The Asia-Pacific Institute of Ageing Studies (APIAS) of Lingnan University (LU) in Hong Kong had successfully hosted the Care for Carers and Ageing in Place: The Way Forward for Carer Support Policy and Service Forum on 10th November to present the findings of Care for Carers and Ageing-in-Place research projects and explore future policies and practices for tackling the needs of informal carers. Nearly 70 representatives from influential social welfare organisations, social enterprises and LU students joined the forum.
Prof Dickson Chan Chak-kwan, Director of APIAS, expressed his gratitude to all distinguished guests and participants in his welcome speech. He emphasised that the two research projects adopted a co-production approach by involving students in doing interviews, analysing data, writing research reports and presenting the findings at the forum. Through the research projects, the day-to-day experiences of caregivers and their needs could be presented to policy makers, welfare practitioners and the public with the aim of making policy changes and creating a society with love and care.
Four Lingnan students presented the findings of Ageing-in-Place and Care for Carers at the forum. Kwong Ka-chung and Lorraine Leung reported the difficulties faced by older people in using information technology and community services, while Lai Wai-ching and Pang Ka-man drew our attention to challenges faced by carers of cancer and psychiatric patients such as enormous caregiving pressures and limited formal support services. Students demonstrated excellent ability to conduct evidence-based research to inform policy makers and service providers about the present practices and policies regarding caregiver and community services.

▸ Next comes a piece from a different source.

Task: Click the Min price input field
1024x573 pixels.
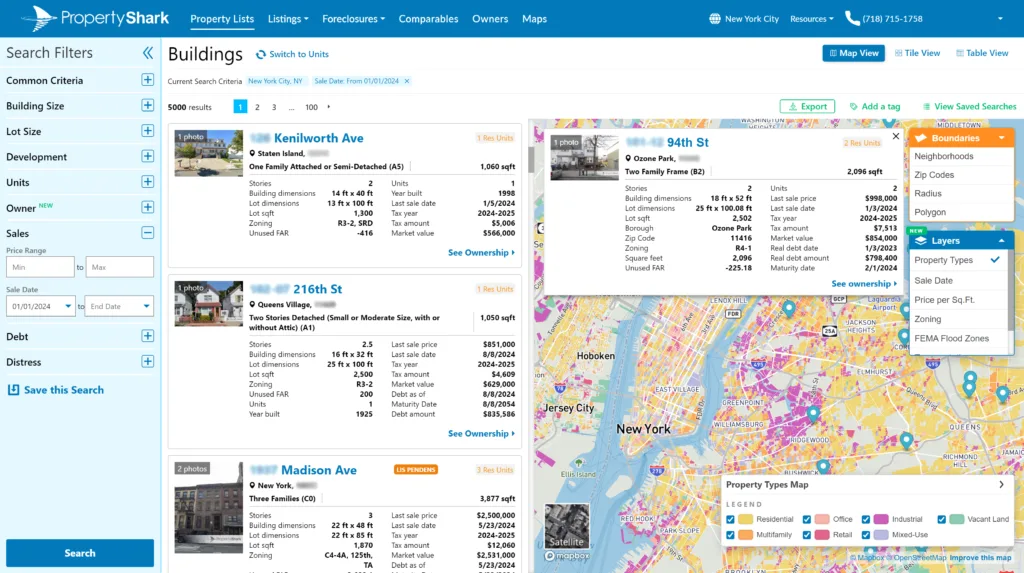Action: click(40, 267)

Lawmaker Dr Tik Chi-yuen, Director of The Hong Kong Institute of Family Education, emphasised the significance of having a clear definition on carers so that relevant services can be delivered. He also urged all stakeholders to collaborate more often to enhance community support and develop appropriate policies and services for carers.
Mr Raymond Lai Kwan-ho, Business Director of the Hong Kong Council of Social Service, pointed out that various measures proposed in the latest Policy Address to support carers were an important start. The community should continue to discuss ways to recognise and assist families of high-risk carers and establish a case management model.
Ms Tammy Chan Yee-ching, Chairperson of the Salvation Army Carer Association and a member of Elderly Commission, said the community should provide adequate and effective services, financial assistance and education to create a carer-friendly society.
Ms Rita Lam Yu-kiu, an experienced social worker, stressed the importance of thinking of the identities and responsibilities of caregivers from a more positive angle, acknowledging their knowledge and tenacity and making them feel proud of their efforts.
Student representative, Ms Angel Chan Hiu-tung, shared the experience of taking part in the project and reflected that the planning of community service should truly comprehend the perspectives and needs of caregivers.
A panel discussion chaired by Prof Dickson Chan was held following the invited speakers’ presentations. The invited speakers and the participants had a very lively discussion about ways to enhance both public and private caregiver services and create a more supportive society.
At the conclusion of this successful event, Prof Dickson Chan thanked all invited speakers and participants for their contribution and participation and hoped that the forum would be helpful to improve services for carers in the future.
Sponsored by Thanksgiving Research Fund for Ageing, Care for Carers and Ageing-in-Place projects have been run by Asia-Pacific Institute of Ageing Studies since March 2020. Both projects have served over 200 people, with more than 100 students having participated in the projects.